In these situations, after masturbation a straight guy feels deeply guilt towards his girlfriend and the feeling of having thrown away his sexuality ends up producing situations violently ambivalent, on the one hand masturbation on cam attracts because paradoxically it qualifies the straight guy as a “normal hetero” because “everyone does it” but on the other rejects because it causes heavy guilt.

Behind all this lurks the specter of being perhaps gay and are not uncommon neurotic responses to the uncertainty of the sexual orientation as sexual experiments to verify the sexual orientation itself, in practice these are ways to test, to verify the sex response but are nevertheless neurotic mechanisms that have nothing to do with the spontaneous sexuality, and that because of their neurotic origin never provide reliable answers or definitive. I note that all this talk is strictly sexual and affection is entirely absent.

Let us ask ourselves for a moment who are “gay” guys who go into straight chats to induce guys to masturbate on cam, the answer is one, are not “real” gay guys i.e. guys who love guys but only guys who have sex with guys and do not fall in love with them. These guys tend to convey an image of homosexuality only sexual because for them the emotional involvement does not really exist and they may also be considered somehow straight and have an emotional hetero sexuality, but certainly they do not have an emotional gay sexuality.

A straight guy who impacts these people ends up considering himself gay because he masturbated on cam with guys and ignores completely the affective dimension that is essential in defining sexual orientation. There are so many guys who have sex with guys for a lot of reasons: game, comparison, etc., but all this does not make those guys gay, and even less a guy emotionally and sexually hetero should feel potentially gay for thinking that masturbating in video with other guys is a way to compare with them. 

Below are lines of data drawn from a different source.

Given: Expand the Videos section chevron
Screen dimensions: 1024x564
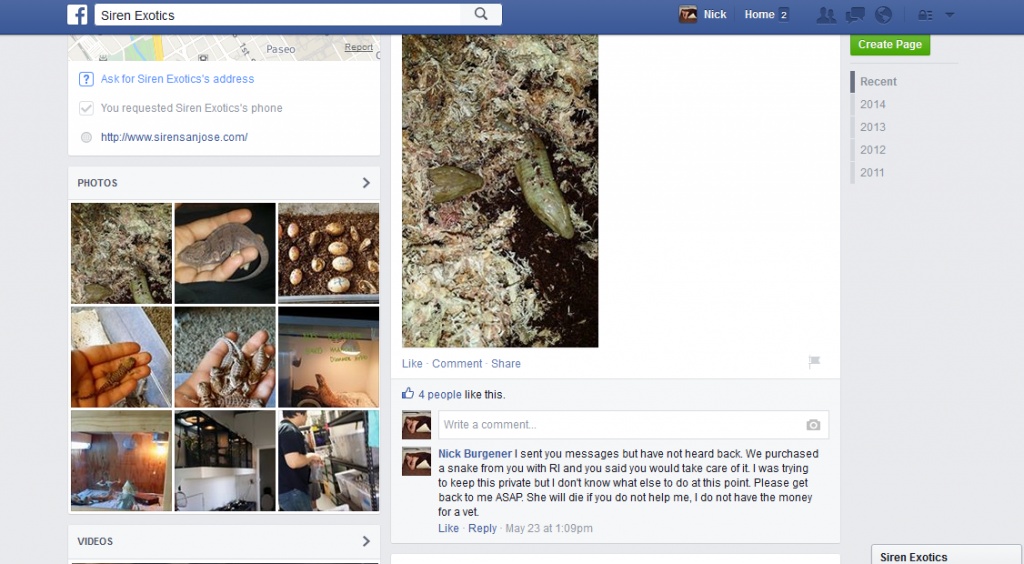Looking at the screenshot, I should pyautogui.click(x=366, y=541).
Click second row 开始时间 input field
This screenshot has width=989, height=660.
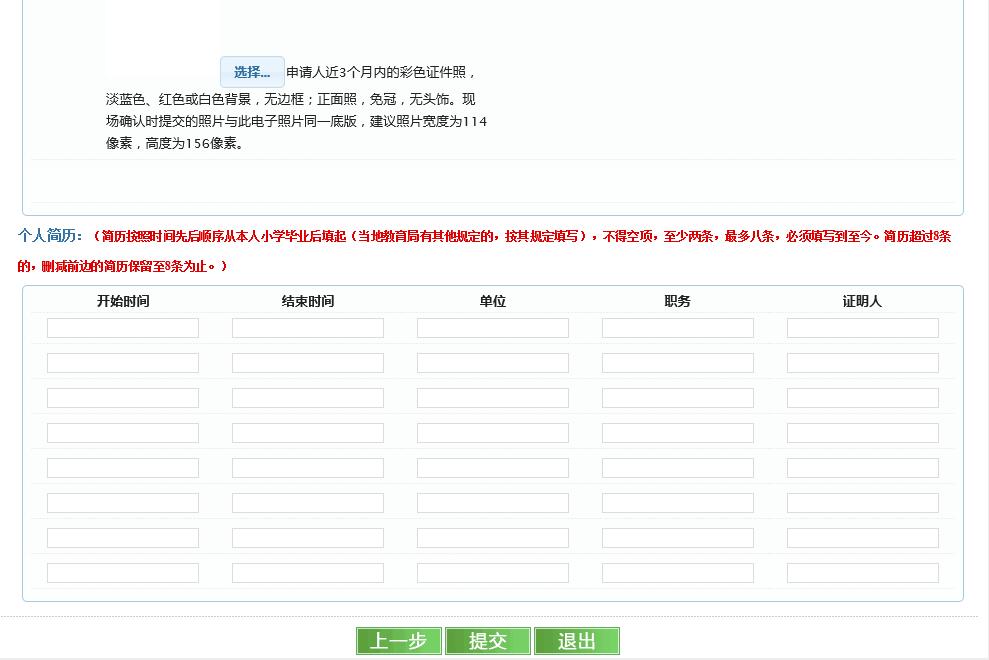[123, 363]
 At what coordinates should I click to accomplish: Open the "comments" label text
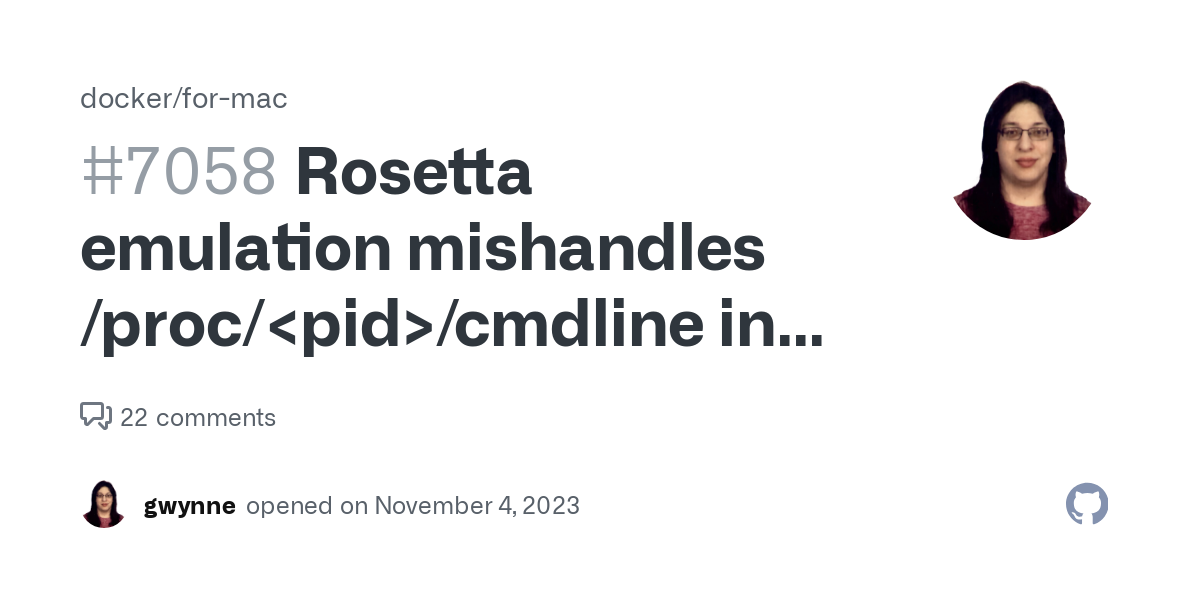tap(216, 418)
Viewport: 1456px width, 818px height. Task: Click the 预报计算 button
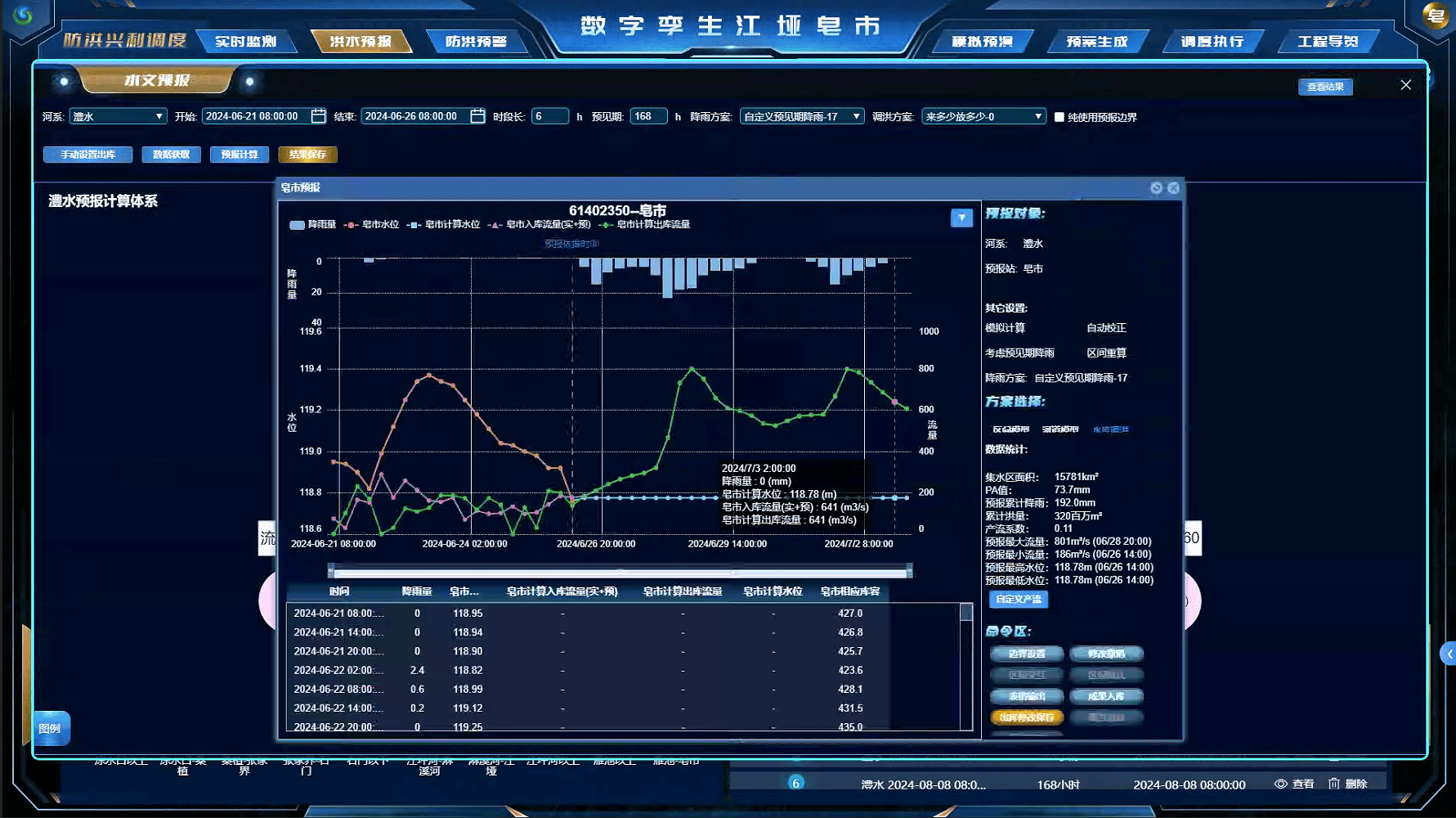tap(239, 155)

The risk of sexual disorientation due to the use of video chat does really exist and real addictions can start which is good detox from as soon as possible to return to an affective sexuality and a projective emotional masturbation that allows you to relive and anticipate the emotional experience of sexual couple contact. It happens more and more often to talk in chat with straight guys genuinely and deeply conditioned by the idea of being gay because they had lived some experience “just sexual” that in their eyes is clearly gay, but when you see that to those experiences is associated only guilt without any emotional involvement it’s evident that “just sexual” experiences are sexual experiments of neurotic origin that have nothing to do with spontaneous sexual orientation.